Il y a trente ans, les sociaux-démocrates européens campaient sur une position favorable au nucléaire civil et plusieurs gouvernements engagèrent la construction de centrales, comme ce fut le cas en Allemagne, en Autriche, en Suède ou encore au Royaume-Uni. En France, les socialistes ne parvinrent au pouvoir qu’en 1981, mais ils assumèrent totalement le choix stratégique opéré sous Pompidou.
Aujourd’hui, le choix du nucléaire est de plus en plus contesté, voire abandonné. Cependant, l’absence d’une position tranchée du PSE sur cette question reflète l’absence de consensus entre ses membres. Si, après le drame de Fukushima, et en prévision d’un Conseil de l’environnement à Bruxelles, les ministres sociaux-démocrates chargés de l’environnement se sont réunis et ont fait des déclarations sans ambiguïté en faveur d’un remplacement des énergies fossiles et du nucléaire par les renouvelables, les socialistes européens ne partagent pas d’avis unanime vis-à-vis du nucléaire civil. Un panorama des positions défendues par différents partis sociaux-démocrates européens illustre cette variété. Le SPD, en Allemagne, et le SAP, en Suède, se sont prononcés en faveur d’un engagement de sortie du nucléaire, tandis que la Labour Party, au Royaume-Uni, n’a guère revu sa position depuis l’accident de mars 2011, et celle-ci est résolument pro-nucléaire. Le PS français a évolué d’une position pro-nucléaire vers un objectif de réduction de sa part dans le « mix énergétique », puisque le projet commun adopté par le parti prévoit une augmentation de la part des énergies renouvelables, afin de sortir de la double dépendance du nucléaire et du pétrole.
Ces renversements d’opinion, ainsi que la diversité des positionnements parmi les sociaux-démocrates européens, reflètent la singularité du nucléaire sur le champ énergétique mondial. L’argument selon lequel il s’agit d’une énergie qui n’est pas directement productrice de gaz à effet de serre justifie l’attachement au nucléaire civil dans un contexte de nécessaire réduction des émissions de CO2. Sa défense peut également se fonder sur une foi dans le progrès et un rejet des thèses écologistes renvoyées à une forme d’obscurantisme. Cependant, l’opposition au nucléaire met en avant le risque lié à cette technologie, argument d’autant plus parlant que la catastrophe de Fukushima est toujours présente dans les esprits. Ses détracteurs se fondent aussi sur une remise en cause de la vision scientiste et productiviste qui se tapirait derrière le choix de l’atome.

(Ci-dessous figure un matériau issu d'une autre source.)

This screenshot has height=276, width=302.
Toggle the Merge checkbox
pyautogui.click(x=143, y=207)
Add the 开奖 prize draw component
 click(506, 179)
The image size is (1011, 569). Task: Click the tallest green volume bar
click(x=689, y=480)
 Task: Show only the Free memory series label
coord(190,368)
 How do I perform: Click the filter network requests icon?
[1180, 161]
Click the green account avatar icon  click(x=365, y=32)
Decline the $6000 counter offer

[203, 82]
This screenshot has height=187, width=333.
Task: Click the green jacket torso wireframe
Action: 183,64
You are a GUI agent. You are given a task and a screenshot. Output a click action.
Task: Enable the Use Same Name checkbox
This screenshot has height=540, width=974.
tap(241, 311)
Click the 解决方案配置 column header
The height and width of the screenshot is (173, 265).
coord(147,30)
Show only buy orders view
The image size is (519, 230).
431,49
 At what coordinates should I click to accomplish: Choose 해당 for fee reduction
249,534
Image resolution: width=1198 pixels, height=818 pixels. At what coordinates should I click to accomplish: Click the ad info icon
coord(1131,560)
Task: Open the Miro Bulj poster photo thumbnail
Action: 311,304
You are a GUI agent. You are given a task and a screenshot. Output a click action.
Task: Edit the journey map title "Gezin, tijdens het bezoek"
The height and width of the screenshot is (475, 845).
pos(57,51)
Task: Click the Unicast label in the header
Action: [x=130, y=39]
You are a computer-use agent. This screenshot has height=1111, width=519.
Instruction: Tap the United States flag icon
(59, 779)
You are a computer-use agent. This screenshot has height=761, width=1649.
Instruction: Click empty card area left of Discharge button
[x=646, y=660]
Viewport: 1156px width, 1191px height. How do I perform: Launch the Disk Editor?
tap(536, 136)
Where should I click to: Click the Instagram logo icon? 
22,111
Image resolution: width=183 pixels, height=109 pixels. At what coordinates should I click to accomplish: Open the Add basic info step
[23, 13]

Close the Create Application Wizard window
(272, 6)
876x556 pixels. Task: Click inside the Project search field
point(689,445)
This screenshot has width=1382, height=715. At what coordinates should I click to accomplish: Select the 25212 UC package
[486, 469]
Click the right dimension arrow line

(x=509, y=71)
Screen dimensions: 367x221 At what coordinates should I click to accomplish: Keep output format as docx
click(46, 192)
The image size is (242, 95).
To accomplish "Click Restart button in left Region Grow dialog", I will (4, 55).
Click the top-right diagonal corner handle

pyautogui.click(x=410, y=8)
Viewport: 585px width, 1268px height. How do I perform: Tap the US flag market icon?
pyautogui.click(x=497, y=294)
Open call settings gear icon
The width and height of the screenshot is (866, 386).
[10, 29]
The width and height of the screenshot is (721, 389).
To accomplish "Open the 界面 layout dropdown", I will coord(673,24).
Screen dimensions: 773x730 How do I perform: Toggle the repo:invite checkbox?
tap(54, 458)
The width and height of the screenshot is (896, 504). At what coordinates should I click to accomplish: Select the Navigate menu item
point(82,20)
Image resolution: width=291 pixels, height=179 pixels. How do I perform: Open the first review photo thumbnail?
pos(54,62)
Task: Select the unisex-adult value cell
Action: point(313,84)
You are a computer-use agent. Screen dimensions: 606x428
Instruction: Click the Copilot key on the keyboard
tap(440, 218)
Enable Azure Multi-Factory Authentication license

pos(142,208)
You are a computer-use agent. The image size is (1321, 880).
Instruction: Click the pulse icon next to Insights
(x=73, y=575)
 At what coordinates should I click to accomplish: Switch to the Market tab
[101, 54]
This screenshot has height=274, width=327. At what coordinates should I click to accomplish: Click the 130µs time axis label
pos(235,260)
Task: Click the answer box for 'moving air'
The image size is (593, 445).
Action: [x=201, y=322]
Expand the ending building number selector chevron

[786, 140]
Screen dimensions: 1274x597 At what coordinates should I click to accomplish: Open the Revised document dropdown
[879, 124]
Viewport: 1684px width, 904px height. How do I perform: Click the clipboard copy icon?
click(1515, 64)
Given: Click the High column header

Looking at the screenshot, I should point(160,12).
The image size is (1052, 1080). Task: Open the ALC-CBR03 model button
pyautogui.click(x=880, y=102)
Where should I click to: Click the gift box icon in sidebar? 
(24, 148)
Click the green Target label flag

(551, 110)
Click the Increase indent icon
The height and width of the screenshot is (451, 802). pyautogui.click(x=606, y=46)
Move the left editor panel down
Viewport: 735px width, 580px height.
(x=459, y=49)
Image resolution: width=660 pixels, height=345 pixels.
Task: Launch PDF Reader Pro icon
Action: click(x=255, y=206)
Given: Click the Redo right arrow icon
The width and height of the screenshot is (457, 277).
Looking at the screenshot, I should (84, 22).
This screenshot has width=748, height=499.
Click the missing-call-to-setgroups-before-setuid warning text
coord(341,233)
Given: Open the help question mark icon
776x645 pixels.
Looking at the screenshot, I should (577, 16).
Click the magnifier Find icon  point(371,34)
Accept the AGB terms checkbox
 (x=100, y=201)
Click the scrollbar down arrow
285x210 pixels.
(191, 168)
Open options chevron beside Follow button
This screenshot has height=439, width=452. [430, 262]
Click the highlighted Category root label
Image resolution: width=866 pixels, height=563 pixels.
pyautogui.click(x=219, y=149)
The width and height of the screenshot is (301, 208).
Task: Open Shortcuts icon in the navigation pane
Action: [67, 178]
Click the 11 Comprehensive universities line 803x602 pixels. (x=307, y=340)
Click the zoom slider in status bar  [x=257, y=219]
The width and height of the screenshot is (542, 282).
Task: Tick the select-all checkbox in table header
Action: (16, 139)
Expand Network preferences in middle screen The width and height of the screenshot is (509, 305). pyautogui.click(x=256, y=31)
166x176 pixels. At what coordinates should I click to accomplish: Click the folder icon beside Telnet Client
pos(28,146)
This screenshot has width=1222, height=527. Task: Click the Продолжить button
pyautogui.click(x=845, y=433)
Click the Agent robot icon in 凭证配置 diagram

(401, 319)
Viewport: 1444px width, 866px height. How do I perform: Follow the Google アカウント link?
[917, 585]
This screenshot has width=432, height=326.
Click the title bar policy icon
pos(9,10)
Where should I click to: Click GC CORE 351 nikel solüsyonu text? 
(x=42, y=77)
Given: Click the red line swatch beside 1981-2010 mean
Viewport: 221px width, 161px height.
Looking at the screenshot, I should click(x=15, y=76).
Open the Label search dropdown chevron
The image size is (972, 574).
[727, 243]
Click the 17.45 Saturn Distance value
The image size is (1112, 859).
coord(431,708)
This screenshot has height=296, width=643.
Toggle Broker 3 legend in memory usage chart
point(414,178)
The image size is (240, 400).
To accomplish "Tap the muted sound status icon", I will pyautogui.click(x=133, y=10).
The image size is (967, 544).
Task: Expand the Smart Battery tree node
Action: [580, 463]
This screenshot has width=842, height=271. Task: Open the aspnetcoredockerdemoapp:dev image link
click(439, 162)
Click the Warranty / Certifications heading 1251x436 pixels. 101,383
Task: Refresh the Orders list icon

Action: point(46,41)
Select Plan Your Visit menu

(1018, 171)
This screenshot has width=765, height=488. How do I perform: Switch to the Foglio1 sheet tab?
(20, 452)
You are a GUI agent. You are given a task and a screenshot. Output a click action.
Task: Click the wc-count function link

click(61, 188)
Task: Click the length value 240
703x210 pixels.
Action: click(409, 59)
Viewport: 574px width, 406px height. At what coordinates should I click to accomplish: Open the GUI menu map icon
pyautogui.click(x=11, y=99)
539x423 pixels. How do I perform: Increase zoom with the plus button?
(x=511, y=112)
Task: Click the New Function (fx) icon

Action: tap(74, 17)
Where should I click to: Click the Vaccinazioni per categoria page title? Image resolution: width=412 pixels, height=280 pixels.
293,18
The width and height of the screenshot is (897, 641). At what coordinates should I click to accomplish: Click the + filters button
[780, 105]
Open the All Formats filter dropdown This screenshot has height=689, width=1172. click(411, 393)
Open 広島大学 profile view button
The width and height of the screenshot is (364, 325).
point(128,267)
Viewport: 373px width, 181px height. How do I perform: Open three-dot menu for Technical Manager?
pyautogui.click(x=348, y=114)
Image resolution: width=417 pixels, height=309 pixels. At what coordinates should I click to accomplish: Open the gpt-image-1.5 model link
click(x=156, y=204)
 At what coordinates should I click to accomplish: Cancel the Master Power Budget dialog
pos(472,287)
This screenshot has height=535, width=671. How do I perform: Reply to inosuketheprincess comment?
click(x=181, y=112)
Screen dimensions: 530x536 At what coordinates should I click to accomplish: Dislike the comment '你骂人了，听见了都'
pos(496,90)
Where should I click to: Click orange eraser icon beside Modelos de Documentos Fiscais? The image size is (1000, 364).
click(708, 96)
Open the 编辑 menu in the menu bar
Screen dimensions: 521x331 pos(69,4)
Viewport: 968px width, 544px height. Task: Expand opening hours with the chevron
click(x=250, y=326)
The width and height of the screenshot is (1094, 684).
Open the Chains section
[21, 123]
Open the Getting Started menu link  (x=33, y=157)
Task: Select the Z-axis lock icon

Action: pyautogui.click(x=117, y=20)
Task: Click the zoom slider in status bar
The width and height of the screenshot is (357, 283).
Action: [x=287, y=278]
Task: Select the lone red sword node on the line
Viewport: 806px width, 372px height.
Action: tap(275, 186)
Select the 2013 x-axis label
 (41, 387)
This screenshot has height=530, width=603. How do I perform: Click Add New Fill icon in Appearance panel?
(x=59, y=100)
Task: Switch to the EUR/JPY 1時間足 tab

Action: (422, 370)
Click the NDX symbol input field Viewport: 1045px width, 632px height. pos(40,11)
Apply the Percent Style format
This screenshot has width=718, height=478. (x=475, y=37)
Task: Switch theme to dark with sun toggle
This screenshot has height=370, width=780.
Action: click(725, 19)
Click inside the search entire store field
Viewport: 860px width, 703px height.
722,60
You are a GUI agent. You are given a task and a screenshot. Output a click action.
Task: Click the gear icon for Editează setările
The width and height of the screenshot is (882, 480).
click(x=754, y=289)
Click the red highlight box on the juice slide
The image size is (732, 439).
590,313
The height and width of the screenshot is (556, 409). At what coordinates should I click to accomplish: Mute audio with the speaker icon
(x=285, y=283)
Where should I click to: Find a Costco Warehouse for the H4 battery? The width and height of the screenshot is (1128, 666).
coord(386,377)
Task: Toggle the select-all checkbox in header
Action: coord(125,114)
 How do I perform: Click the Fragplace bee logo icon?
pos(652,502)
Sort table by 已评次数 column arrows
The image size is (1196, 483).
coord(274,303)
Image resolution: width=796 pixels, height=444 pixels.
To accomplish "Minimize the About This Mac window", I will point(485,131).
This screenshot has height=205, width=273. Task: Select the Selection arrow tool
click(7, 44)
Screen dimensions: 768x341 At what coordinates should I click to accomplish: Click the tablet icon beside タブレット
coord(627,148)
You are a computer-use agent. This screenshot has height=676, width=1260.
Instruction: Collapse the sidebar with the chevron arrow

Ainsi, les ressorts du choix « pro- » ou « anti- » nucléaire traduisent, certes, une certaine « vision du monde », mais dépendent également de facteurs politiques et économiques propres à chaque nation, dont en particulier la nature de la concurrence écologiste et l’ampleur des évolutions au sein de la base militante (et électorale). Si de nombreux partis sociaux-démocrates se sont engagés contre l’atome, il semble même que ce soit le plus souvent en raison de doutes sur la sécurité de cette technologie et sa viabilité économique à long terme, mais très peu dans une logique de remise en cause réelle du paradigme productiviste.